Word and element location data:
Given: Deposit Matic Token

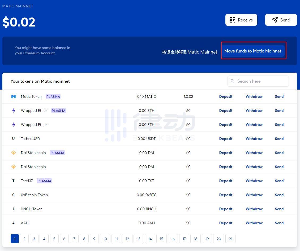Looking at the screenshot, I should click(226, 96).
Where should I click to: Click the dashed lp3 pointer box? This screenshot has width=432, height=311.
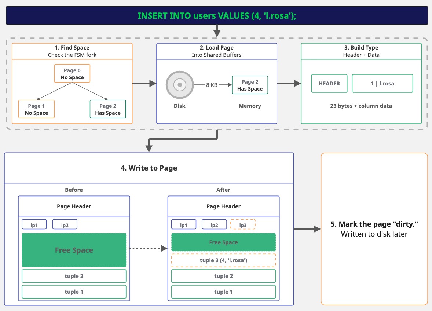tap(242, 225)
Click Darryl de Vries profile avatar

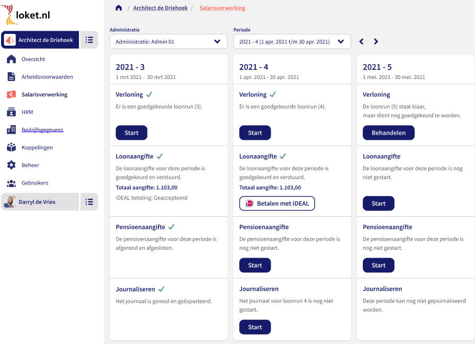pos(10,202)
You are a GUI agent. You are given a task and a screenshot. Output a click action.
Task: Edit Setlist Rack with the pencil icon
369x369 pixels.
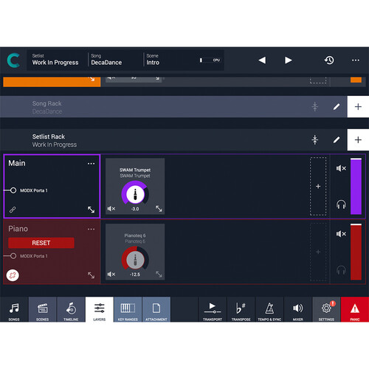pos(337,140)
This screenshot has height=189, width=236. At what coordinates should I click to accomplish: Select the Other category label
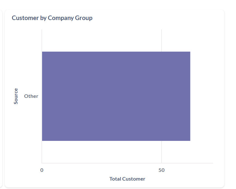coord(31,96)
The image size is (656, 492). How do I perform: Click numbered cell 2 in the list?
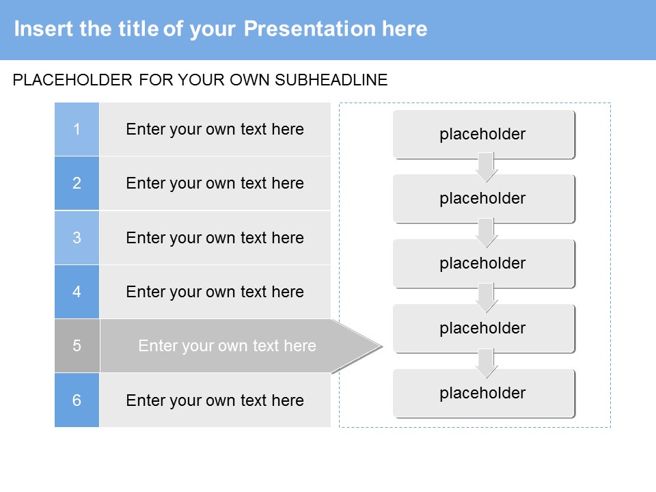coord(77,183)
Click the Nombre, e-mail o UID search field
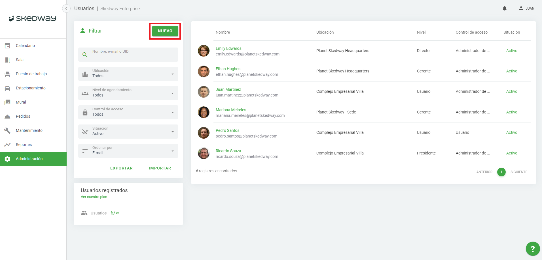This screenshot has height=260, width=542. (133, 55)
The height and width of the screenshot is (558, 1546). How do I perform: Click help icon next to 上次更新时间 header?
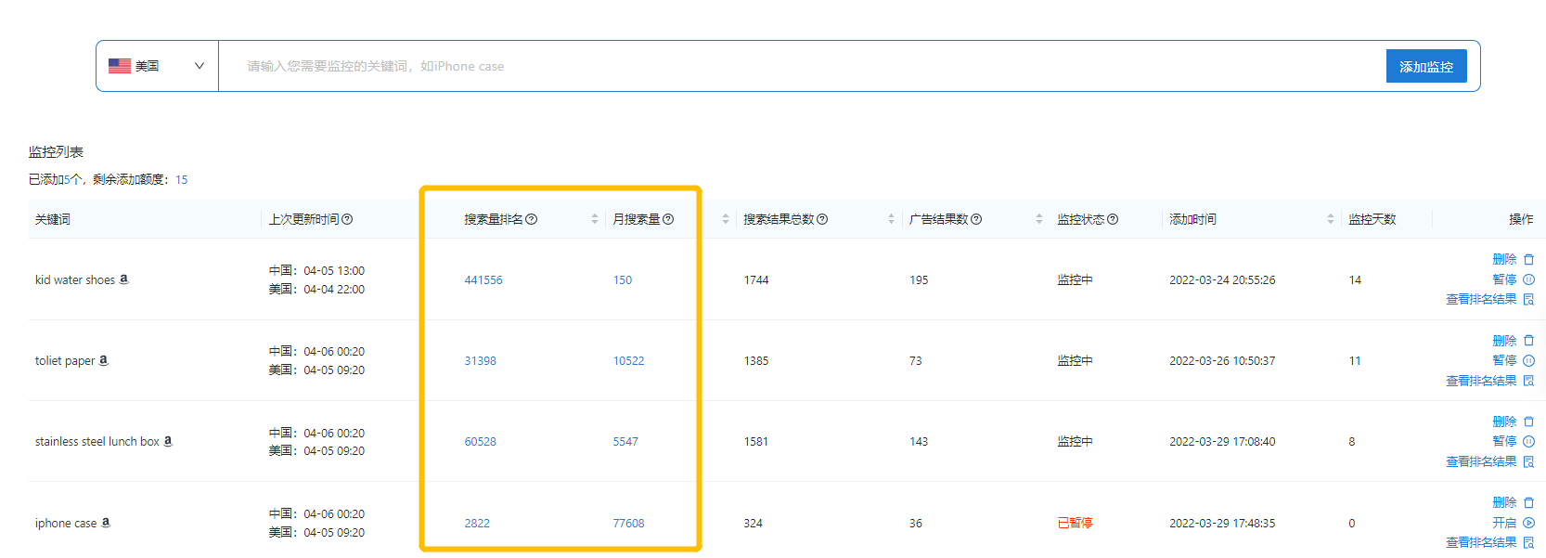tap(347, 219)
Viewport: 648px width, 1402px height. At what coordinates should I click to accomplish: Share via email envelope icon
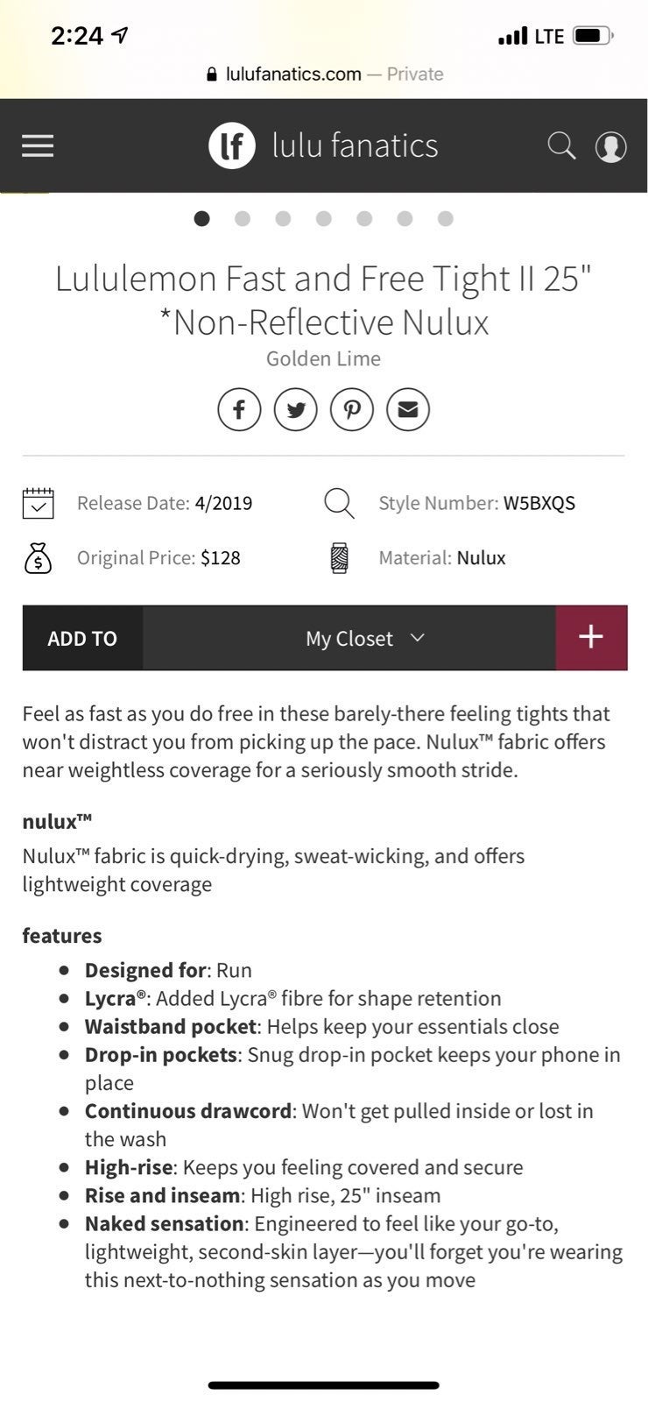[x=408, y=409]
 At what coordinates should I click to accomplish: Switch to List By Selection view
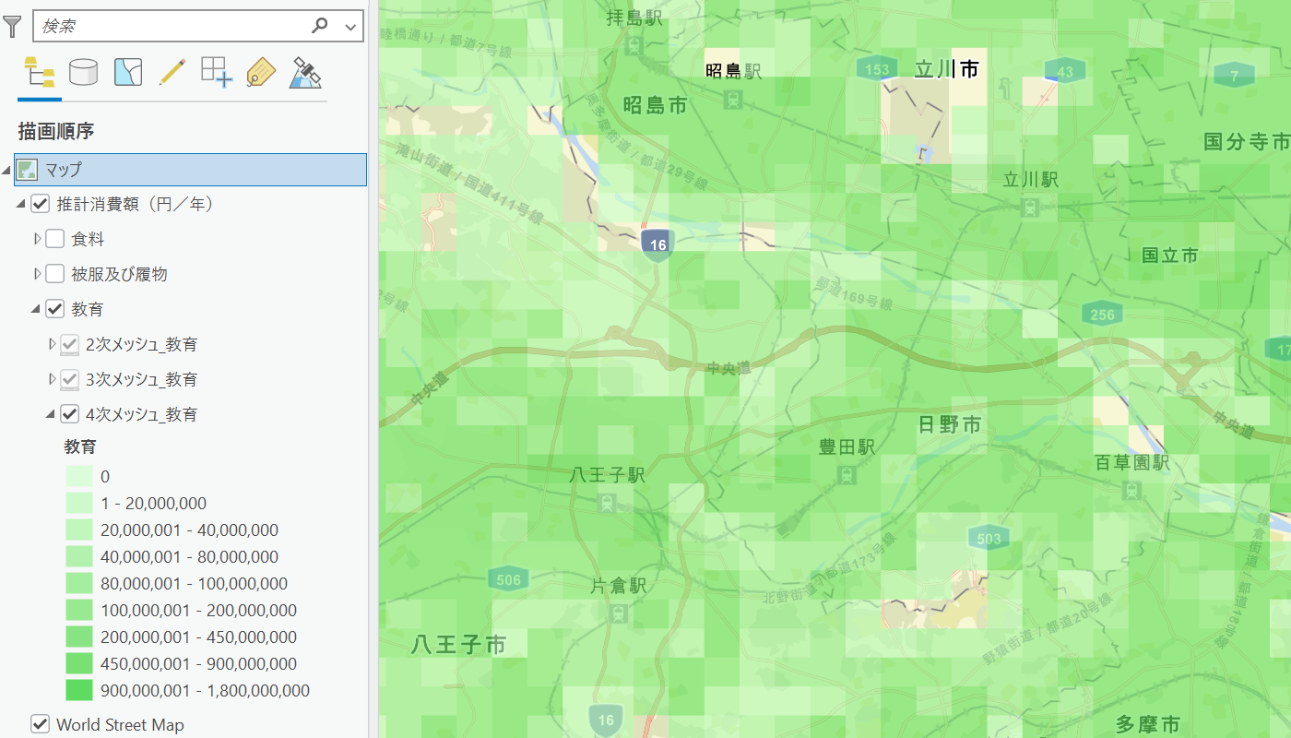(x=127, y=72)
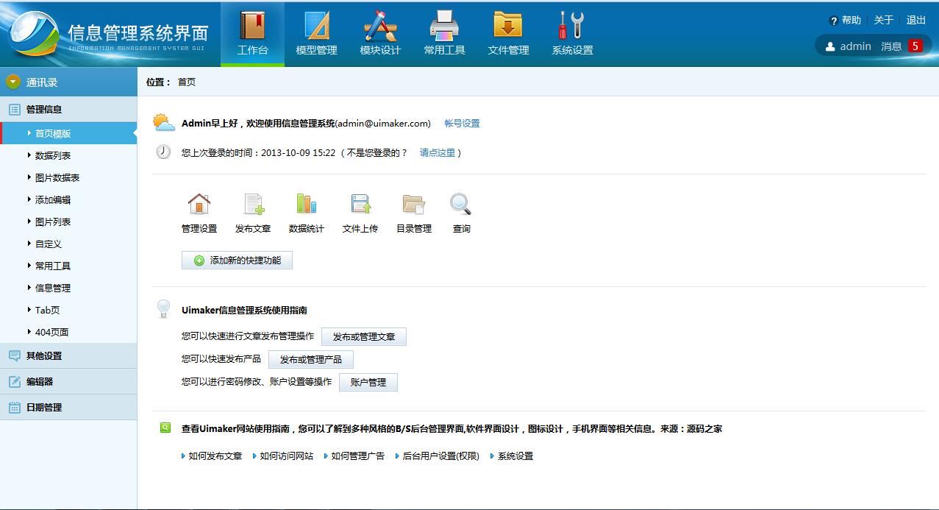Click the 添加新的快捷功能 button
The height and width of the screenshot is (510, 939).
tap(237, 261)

Short problem →
Rewrite all of the entries above with "accomplish" changed to "complete" everywhere it appears, leaving the pictures out. Keep everything else the same.

Final result →
Given: Deposit Matic Token

Looking at the screenshot, I should click(226, 96).
Where should I click to: Click the dashed lp3 pointer box? This screenshot has width=432, height=311.
tap(242, 225)
Click Darryl de Vries profile avatar

pos(10,202)
You are a GUI agent. You are given a task and a screenshot. Output a click action.
Task: Edit Setlist Rack with the pencil icon
369x369 pixels.
pos(337,140)
This screenshot has height=189, width=236. At what coordinates should I click to complete: Select the Other category label
coord(31,96)
The image size is (656, 492). How do I perform: Click numbered cell 2 in the list?
coord(77,183)
Click the Nombre, e-mail o UID search field
This screenshot has height=260, width=542. (133, 55)
The height and width of the screenshot is (558, 1546). How do I perform: Click help icon next to 上次更新时间 header?
tap(347, 219)
Viewport: 648px width, 1402px height. At what coordinates should I click to complete: Share via email envelope icon
[x=408, y=409]
 At what coordinates should I click to complete: Switch to List By Selection view
(x=127, y=72)
Click the 添加新的快捷功能 button
The height and width of the screenshot is (510, 939).
tap(237, 261)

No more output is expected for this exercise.